Extracted entries:
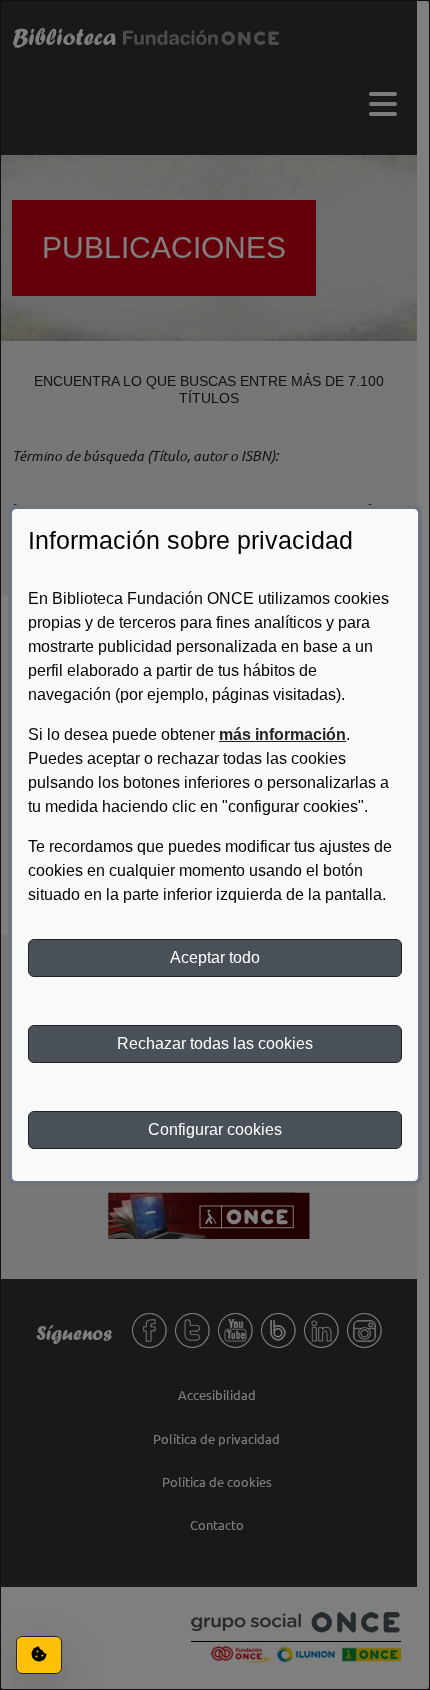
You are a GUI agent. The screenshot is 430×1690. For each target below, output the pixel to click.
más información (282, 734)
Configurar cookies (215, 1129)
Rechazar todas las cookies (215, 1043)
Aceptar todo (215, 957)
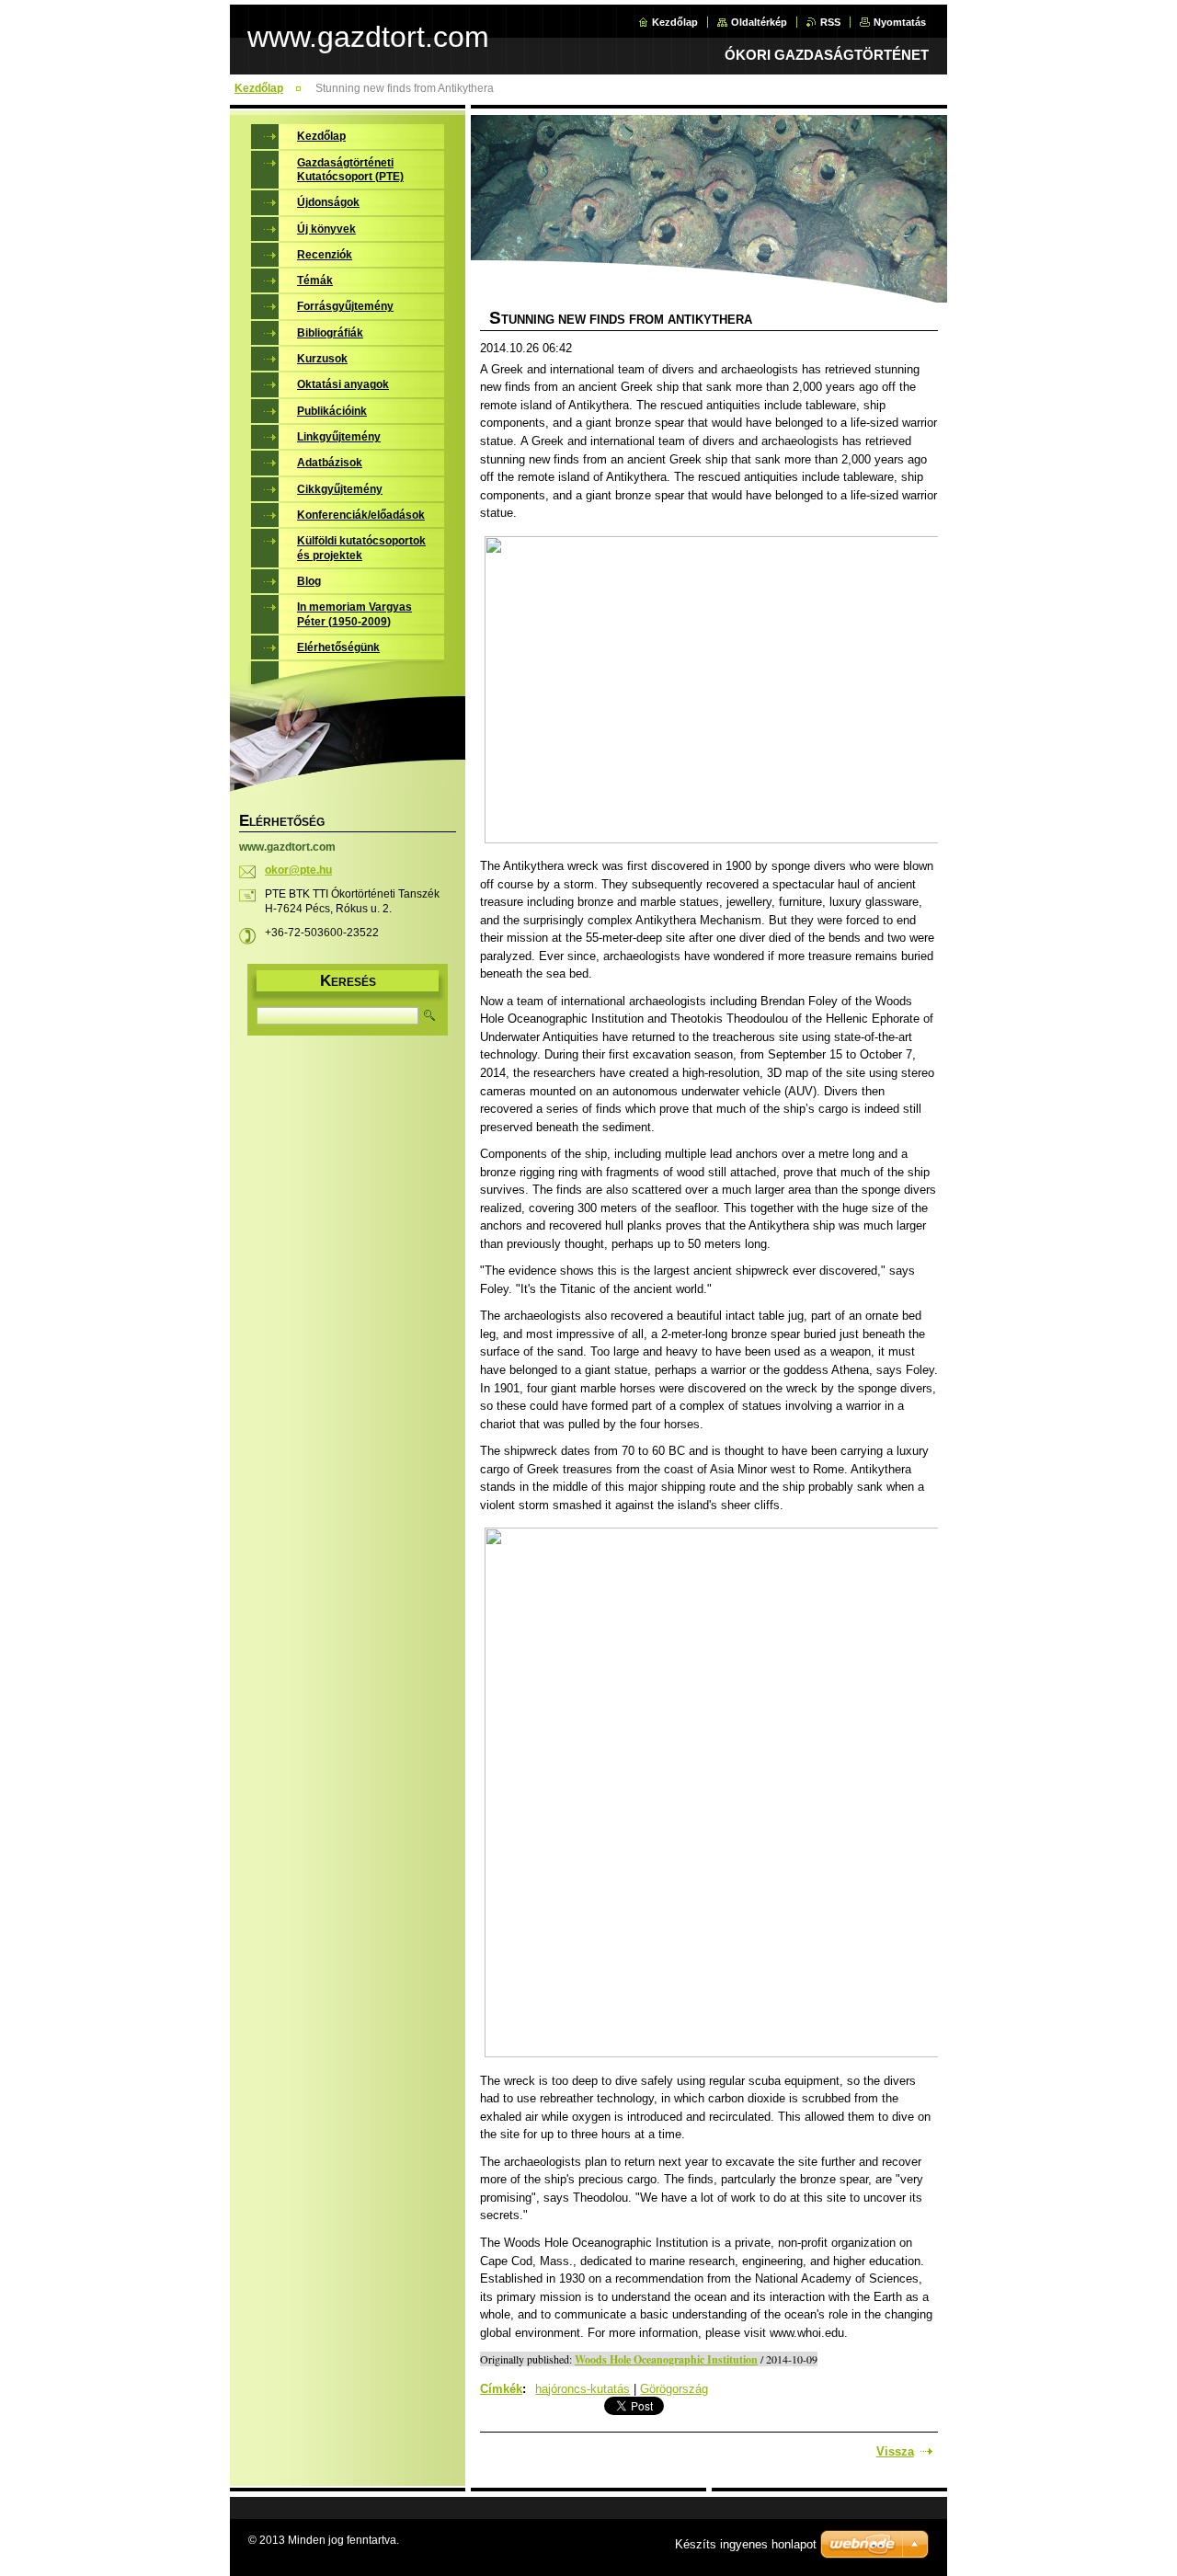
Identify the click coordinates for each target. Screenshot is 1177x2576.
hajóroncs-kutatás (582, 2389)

Assignment:
Leave the pictures out. Repeat every entry above exactly.

Response for this exercise:
You are a GUI agent. The screenshot is 430×1690. For each target below, output the pixel to click.
más información (282, 734)
Configurar cookies (215, 1129)
Rechazar todas las cookies (215, 1043)
Aceptar todo (215, 957)
Identify the click coordinates for each target. Screenshot is 1177x2576.
hajóroncs-kutatás (582, 2389)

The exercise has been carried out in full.